### Problem to solve
Change "Our Properties" to "Our Hotels" in the lines of the material starting with the line that contains "info@blueskyhospitalitysolutions.com (620, 848)" and going on through the end of the material, and keep everything else unchanged. Leave the pictures out of your answer.

(Records from a dataset)
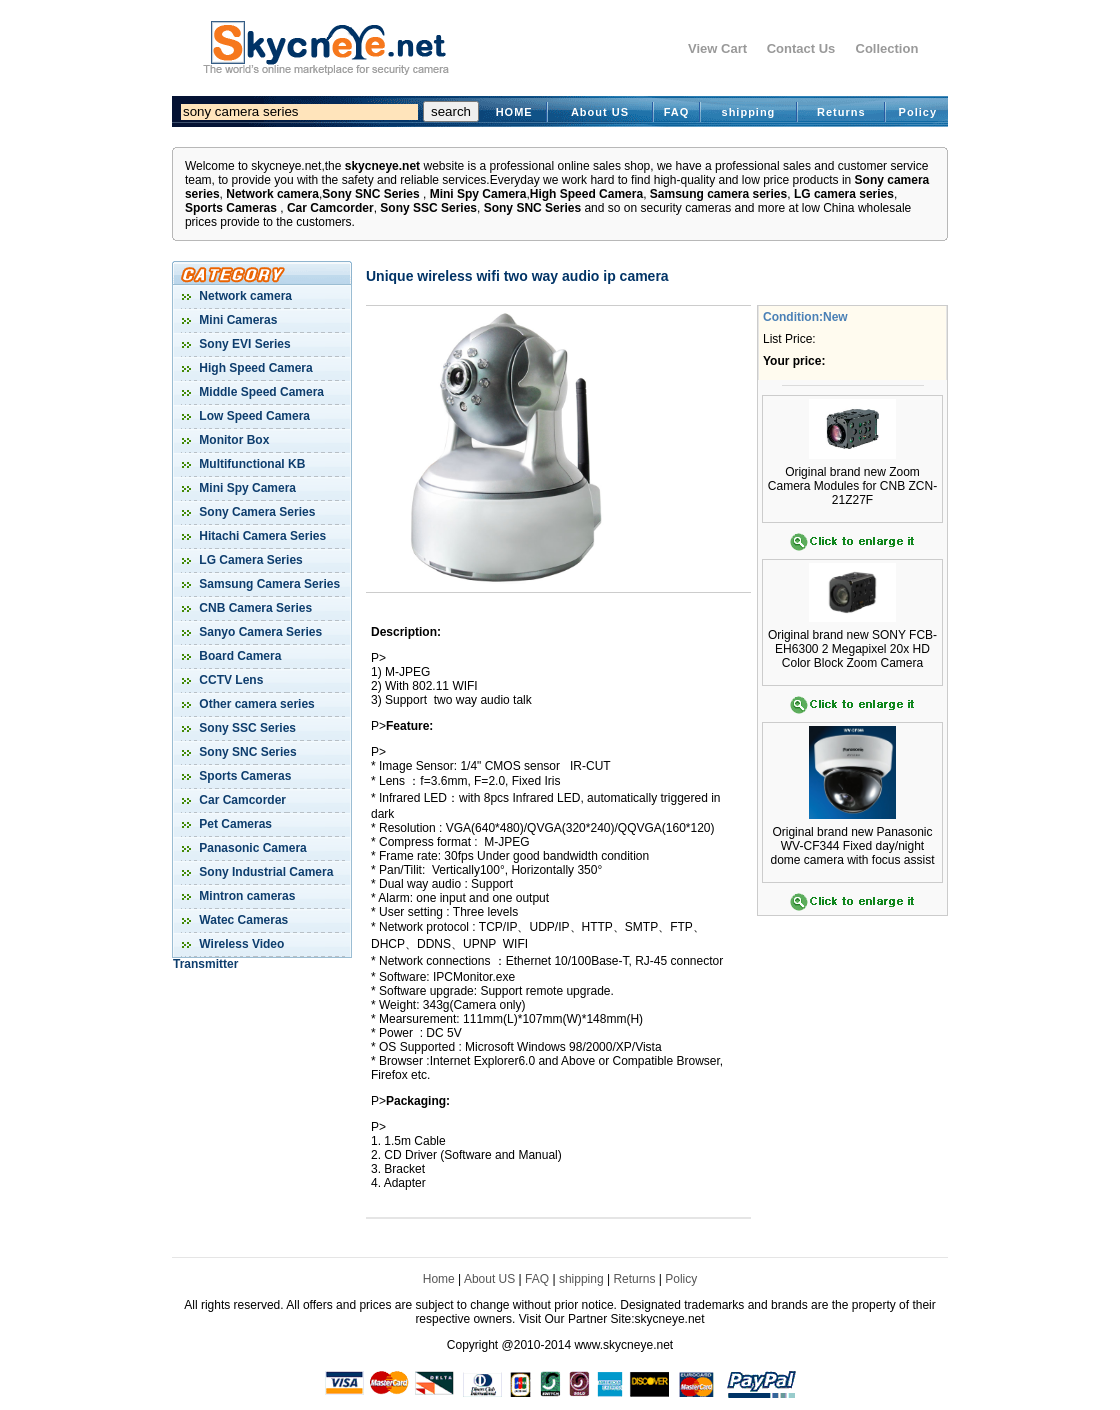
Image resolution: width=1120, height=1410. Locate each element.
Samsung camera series (718, 194)
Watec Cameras (242, 920)
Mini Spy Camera (478, 194)
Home (439, 1279)
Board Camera (238, 656)
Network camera (272, 194)
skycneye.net (382, 166)
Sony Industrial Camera (264, 872)
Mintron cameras (245, 896)
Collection (887, 48)
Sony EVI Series (243, 344)
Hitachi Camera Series (261, 536)
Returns (841, 112)
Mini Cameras (236, 320)
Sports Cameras (231, 208)
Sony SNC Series (370, 194)
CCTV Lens (229, 680)
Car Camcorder (330, 208)
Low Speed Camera (253, 416)
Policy (918, 112)
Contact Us (801, 48)
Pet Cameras (234, 824)
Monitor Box (232, 440)
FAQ (677, 112)
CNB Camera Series (254, 608)
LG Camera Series (249, 560)
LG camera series (844, 194)
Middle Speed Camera (260, 392)
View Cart (717, 48)
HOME (514, 112)
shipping (749, 112)
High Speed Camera (586, 194)
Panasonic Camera (251, 848)
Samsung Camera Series (268, 584)
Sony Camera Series (255, 512)
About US (600, 112)
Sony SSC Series (428, 208)
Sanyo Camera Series (259, 632)
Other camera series (255, 704)
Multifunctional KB (250, 464)
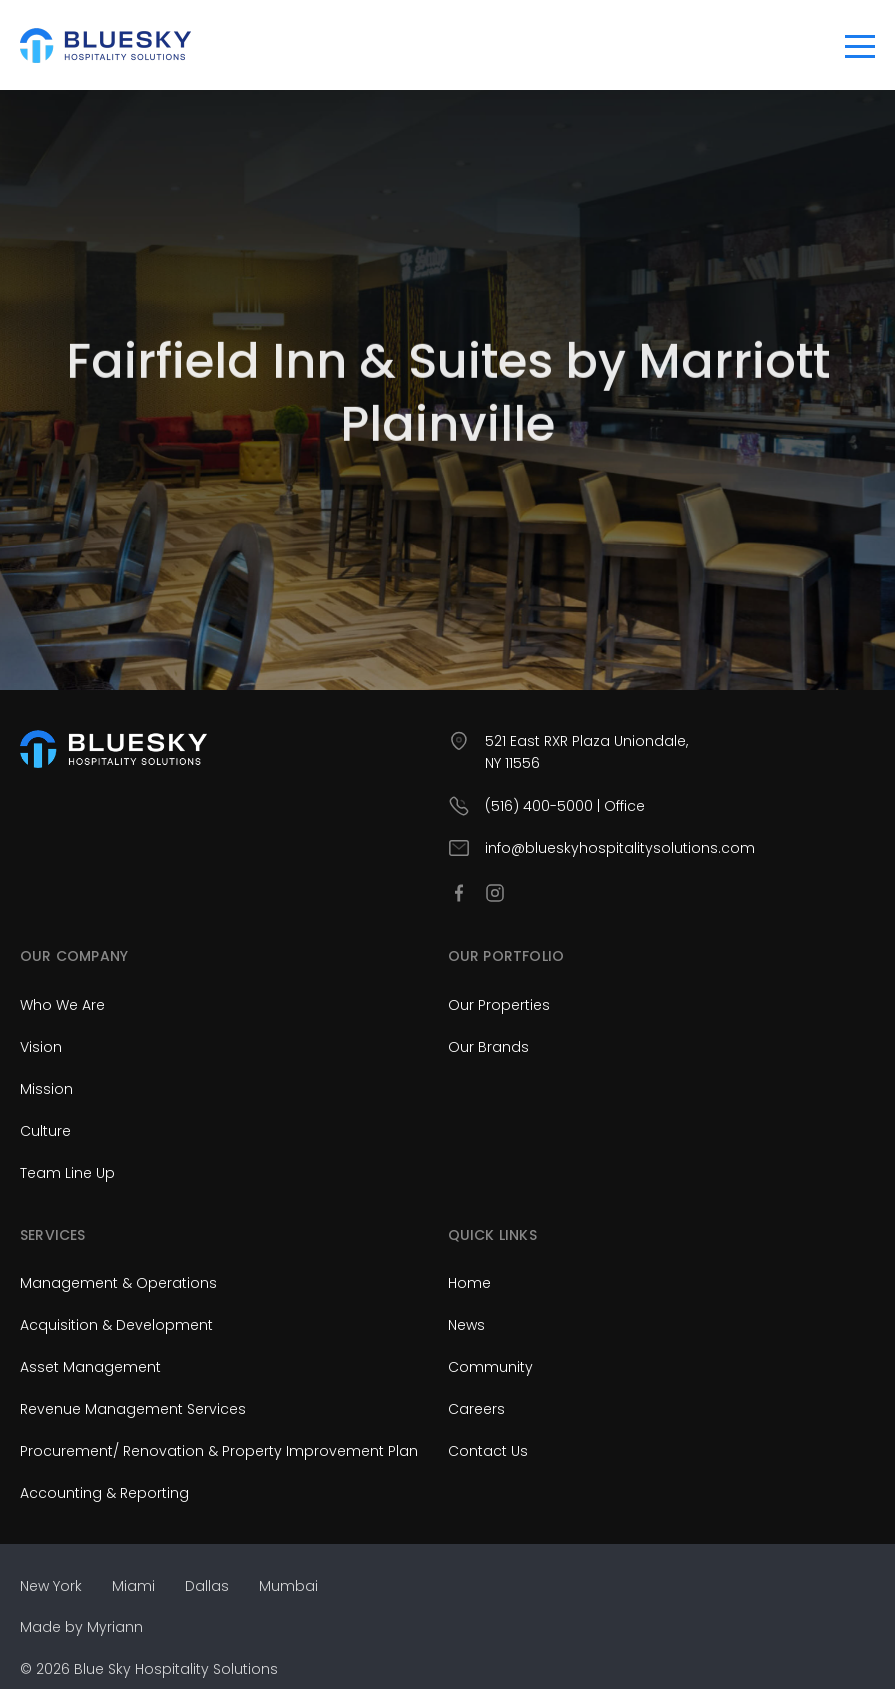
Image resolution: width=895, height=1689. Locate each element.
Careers (476, 1409)
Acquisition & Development (116, 1325)
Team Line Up (67, 1173)
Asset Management (90, 1367)
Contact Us (488, 1451)
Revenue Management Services (133, 1409)
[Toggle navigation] (860, 45)
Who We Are (62, 1005)
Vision (41, 1047)
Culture (45, 1131)
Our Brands (488, 1047)
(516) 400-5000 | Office (565, 806)
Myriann (115, 1627)
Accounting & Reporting (104, 1493)
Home (469, 1283)
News (466, 1325)
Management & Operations (118, 1283)
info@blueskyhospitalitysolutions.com (620, 848)
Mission (46, 1089)
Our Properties (499, 1005)
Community (490, 1367)
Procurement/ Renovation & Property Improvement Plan (219, 1451)
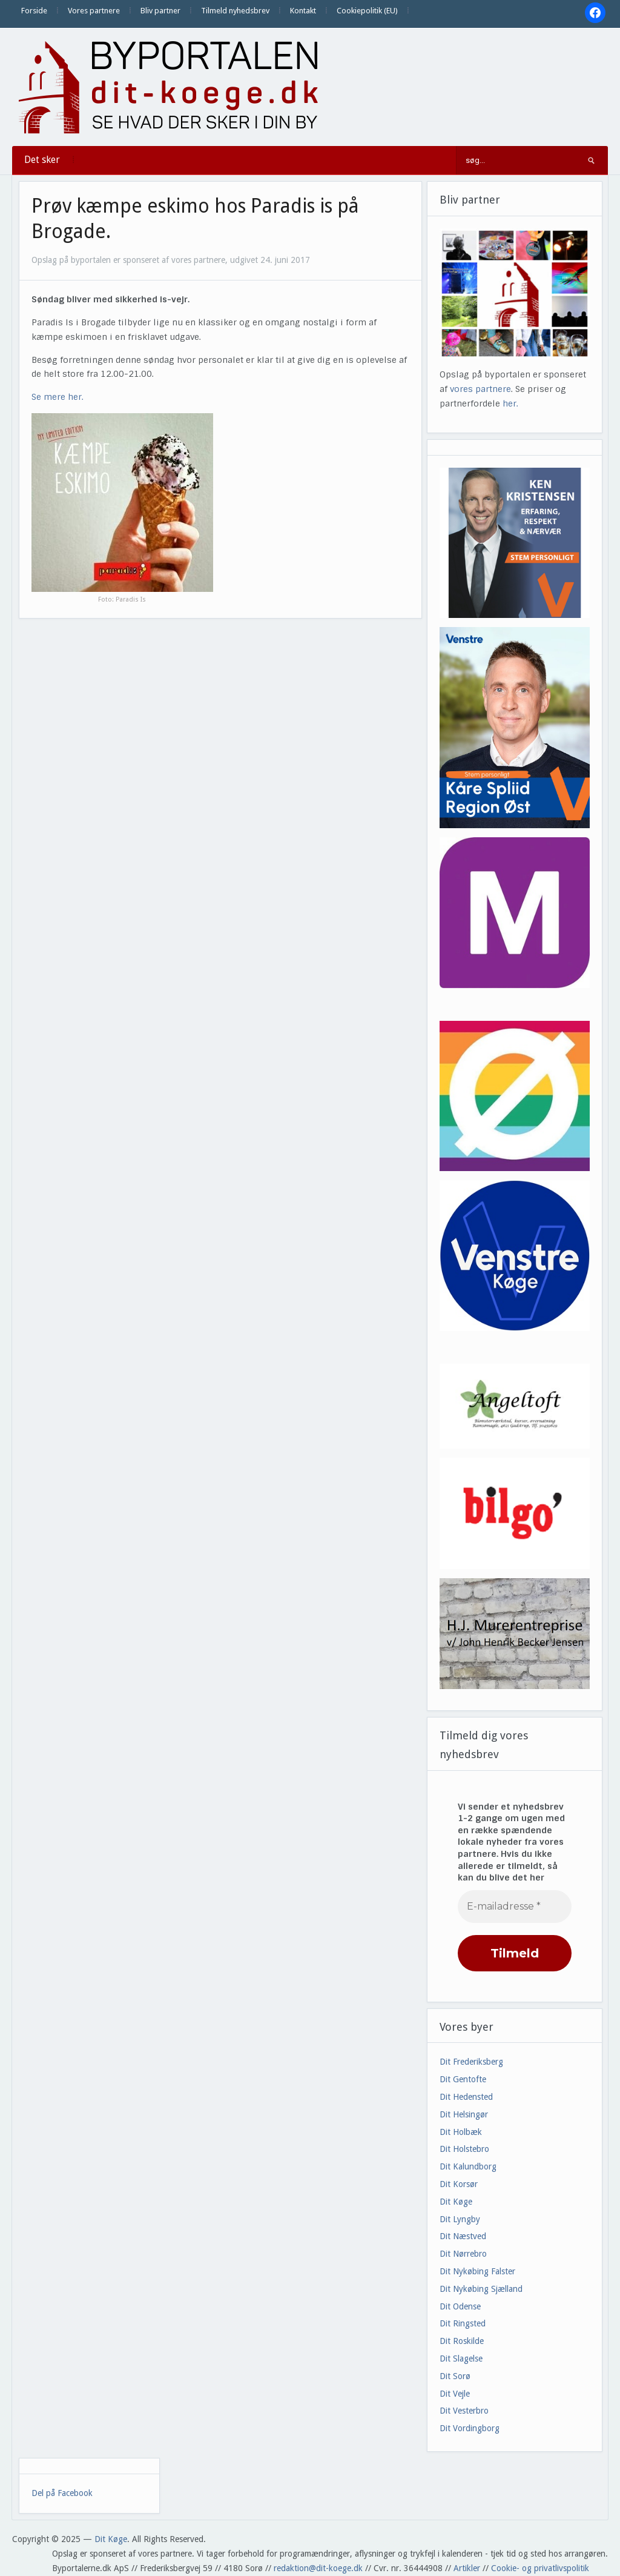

### Finished answer
info@blueskyhospitalitysolutions.com (620, 848)
Mission (46, 1089)
Our Hotels (499, 1005)
Community (490, 1367)
Procurement/ Renovation & Property Improvement Plan (219, 1451)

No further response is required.